The application is unusual not only in its scope – previous education litigation has generally focused on single areas at a time, such as infrastructure – but also in the kinds of orders it asks the court to make.
Chief among these is the so-called “supervision” order that in this case would entail a chapter nine institution or courts “monitoring” the government’s “progress … towards full compliance with [its] constitutional obligations”, Pease’s affidavit says.
In one of the few evident points of agreement between the applicants and the respondents, Basic Education Minister Angie Motshekga’s answering affidavit calls such an order “unprecedented”, and advocate Paul Hoffman SC told the Mail & Guardian it is “novel”.
Hoffman is a director of the Institute for Accountability in Southern Africa, and has been engaged by the applicants’ attorneys with the institute’s permission.
What does basic education mean?
On the application”s scope, he said: “Previous cases have dealt with one fire at a time, instead of installing a sprinkler system. It’s all been crisis management. We need to concretise what ‘basic education’ means.”
Pease elaborated: “We all agreed in 1994 that a total revamp of the education system was needed, but the manner in which [the government] revamped it has created more problems than solutions.
“We’ve specified four pertinent areas that all go to the central problem of basic education. We felt that dealing with just one or another symptom [of dysfunction] wouldn’t be helpful.”
The ministry did not respond to the M&G’s questions. But Motshekga’s affidavit argues “there is no basis” for the “unprecedented” supervisory order the applicants seek.
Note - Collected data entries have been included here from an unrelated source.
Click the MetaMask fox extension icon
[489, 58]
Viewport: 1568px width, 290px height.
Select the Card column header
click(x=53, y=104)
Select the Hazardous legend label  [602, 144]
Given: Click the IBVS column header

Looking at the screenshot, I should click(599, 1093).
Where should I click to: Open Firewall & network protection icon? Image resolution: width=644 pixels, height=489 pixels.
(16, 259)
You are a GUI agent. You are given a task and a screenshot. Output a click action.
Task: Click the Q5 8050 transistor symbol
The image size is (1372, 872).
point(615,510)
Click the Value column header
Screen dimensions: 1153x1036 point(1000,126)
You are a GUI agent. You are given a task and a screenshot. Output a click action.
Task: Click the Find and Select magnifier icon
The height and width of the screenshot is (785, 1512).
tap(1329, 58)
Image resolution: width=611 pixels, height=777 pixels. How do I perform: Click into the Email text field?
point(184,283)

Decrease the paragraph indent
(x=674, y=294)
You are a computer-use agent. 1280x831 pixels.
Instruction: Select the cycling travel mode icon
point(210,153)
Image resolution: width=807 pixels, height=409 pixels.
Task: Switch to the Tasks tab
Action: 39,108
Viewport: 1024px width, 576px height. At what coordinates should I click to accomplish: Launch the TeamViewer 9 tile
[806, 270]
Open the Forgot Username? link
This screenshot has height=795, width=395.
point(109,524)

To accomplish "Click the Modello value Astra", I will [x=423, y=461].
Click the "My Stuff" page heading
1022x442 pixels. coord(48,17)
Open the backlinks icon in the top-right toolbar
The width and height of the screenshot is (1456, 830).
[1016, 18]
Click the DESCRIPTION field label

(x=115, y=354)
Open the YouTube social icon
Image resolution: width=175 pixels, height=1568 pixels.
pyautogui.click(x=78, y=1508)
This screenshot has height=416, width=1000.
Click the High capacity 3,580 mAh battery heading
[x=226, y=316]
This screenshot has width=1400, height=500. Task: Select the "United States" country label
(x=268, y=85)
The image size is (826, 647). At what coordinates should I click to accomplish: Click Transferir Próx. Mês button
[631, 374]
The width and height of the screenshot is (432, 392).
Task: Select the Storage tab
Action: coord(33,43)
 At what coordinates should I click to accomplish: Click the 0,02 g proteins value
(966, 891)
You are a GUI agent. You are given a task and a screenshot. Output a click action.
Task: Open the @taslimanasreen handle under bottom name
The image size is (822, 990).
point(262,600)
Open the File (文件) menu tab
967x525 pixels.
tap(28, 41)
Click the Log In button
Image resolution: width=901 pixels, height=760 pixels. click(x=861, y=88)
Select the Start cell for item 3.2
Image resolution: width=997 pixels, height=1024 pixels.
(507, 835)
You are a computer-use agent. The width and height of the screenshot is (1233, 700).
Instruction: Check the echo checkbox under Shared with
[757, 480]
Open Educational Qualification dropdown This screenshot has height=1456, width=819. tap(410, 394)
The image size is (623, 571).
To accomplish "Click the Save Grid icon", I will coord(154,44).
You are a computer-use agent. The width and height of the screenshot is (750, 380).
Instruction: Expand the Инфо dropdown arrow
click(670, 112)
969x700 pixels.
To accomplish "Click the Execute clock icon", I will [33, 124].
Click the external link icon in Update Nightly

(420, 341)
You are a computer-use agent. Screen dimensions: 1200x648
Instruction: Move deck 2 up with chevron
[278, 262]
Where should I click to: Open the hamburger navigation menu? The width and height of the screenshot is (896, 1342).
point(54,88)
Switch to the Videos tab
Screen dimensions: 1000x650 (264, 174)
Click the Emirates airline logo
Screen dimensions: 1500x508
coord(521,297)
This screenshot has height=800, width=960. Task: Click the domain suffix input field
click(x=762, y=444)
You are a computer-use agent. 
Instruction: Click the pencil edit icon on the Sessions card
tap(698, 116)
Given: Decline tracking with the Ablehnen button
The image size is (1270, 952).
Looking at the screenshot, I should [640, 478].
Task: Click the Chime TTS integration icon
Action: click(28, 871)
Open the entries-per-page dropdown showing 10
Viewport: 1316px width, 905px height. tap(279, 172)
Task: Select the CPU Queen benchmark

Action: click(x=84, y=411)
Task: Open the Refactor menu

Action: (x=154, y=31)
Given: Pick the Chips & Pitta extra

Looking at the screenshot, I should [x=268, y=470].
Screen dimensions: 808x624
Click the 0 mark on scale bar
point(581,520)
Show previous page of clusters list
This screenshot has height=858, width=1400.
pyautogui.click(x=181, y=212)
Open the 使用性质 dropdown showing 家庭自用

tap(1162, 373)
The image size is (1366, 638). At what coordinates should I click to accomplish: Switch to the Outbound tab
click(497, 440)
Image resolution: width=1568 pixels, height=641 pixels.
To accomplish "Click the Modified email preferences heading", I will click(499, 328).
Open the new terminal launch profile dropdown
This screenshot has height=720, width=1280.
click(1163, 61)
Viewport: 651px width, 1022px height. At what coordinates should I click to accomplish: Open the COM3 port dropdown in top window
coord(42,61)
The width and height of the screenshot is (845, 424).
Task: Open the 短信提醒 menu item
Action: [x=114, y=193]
On this, Pease’s answering affidavit expresses the essence of the applicant’s case: “Literature indicates that there is gross failure to deliver basic education and that, indeed, the respondents are not performing their constitutional and statutory functions.”
In support of their core contention that the state of basic education is “highly dysfunctional” in about 80% of schools, the applicants marshal official data, reports and other documents, as well as articles by more than 20 education experts, about the four areas their action specifies, attaching these as annexures.
Polarised disagreement
Motshekga’s strategy is similar – with the result that well over 3 000 pages now comprise the documents filed with the court. But in each of the four areas, it is frequently exactly the same data that elicits polarised disagreement between the parties.
Ever-rising matric results, for instance, are in Motshekga’s contention a success story. But for Pease, these results “are not a true reflection of the dismal reality that currently more than 50% of the learners entering the education system do not reach grade 12, with many of them dropping out after the age of 15, attempting – and unsuccessfully so – to enter the job market functionally illiterate, innumerate and unemployable.”
Equally, the annual national assessments (ANA), showing very low levels of literacy and numeracy in the early grades, receive divergent interpretations, as Motshekga’s affidavit suggests: “It is … with considerable surprise that I note that much of the founding papers invoke the ANA in support of the applicants” cases that the government is not furthering the right to basic education. The ANA is, in fact, proof to the contrary. ANA is not only a measure of progress, but helps the government know where support for better learning and teaching is mostly needed.”
In sum, the applicants identify what they describe as “the false, bare denials, the obfuscation, [and] the emaciated and the ill-informed content” of Motshekga’s answer.
But for the minister, the applicants’ case is “legally misconceived”, “constitutionally inappropriate” and “blinkered”. The battle comes to court on May 19.